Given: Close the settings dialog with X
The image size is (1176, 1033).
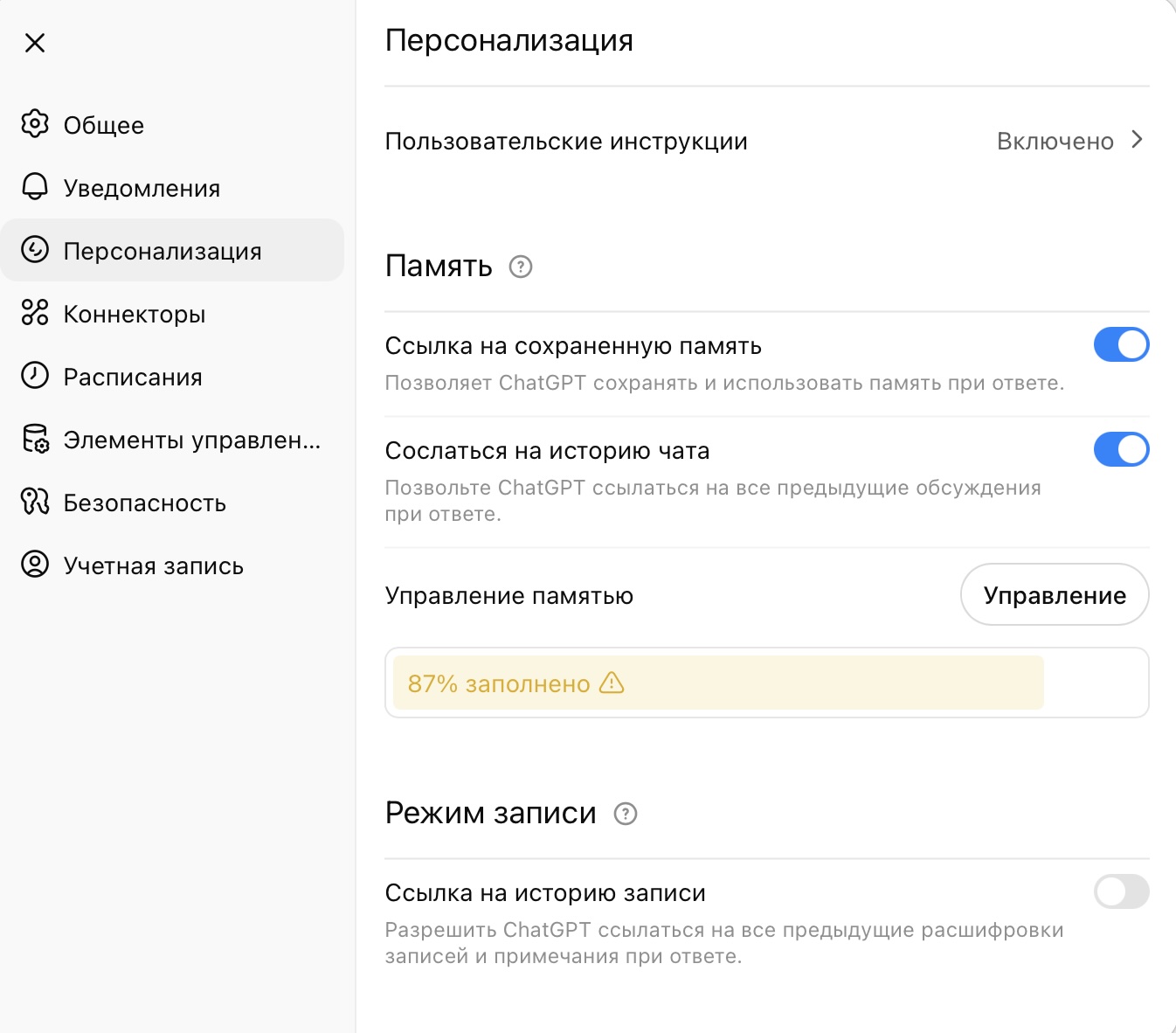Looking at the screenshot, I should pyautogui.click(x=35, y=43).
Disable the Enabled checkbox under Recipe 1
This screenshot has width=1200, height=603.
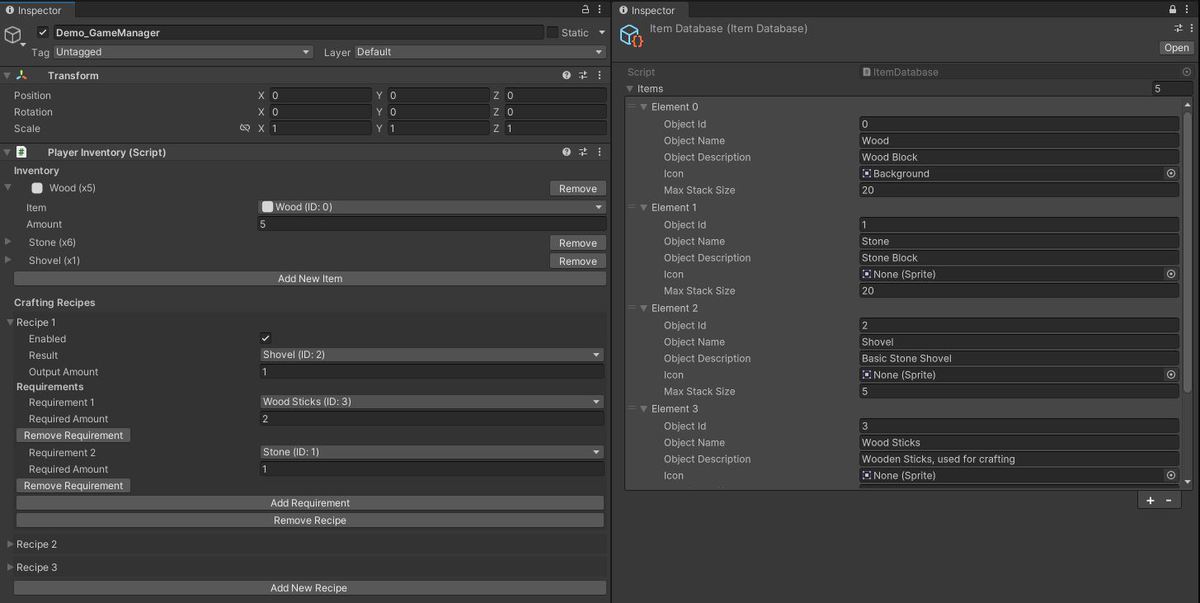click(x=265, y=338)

GOAL
Reproduce every line above word for word, omitting the pictures.

WORKED ANSWER
Given: Close the settings dialog with X
The image size is (1176, 1033).
Looking at the screenshot, I should pyautogui.click(x=35, y=43).
Disable the Enabled checkbox under Recipe 1
This screenshot has width=1200, height=603.
click(x=265, y=338)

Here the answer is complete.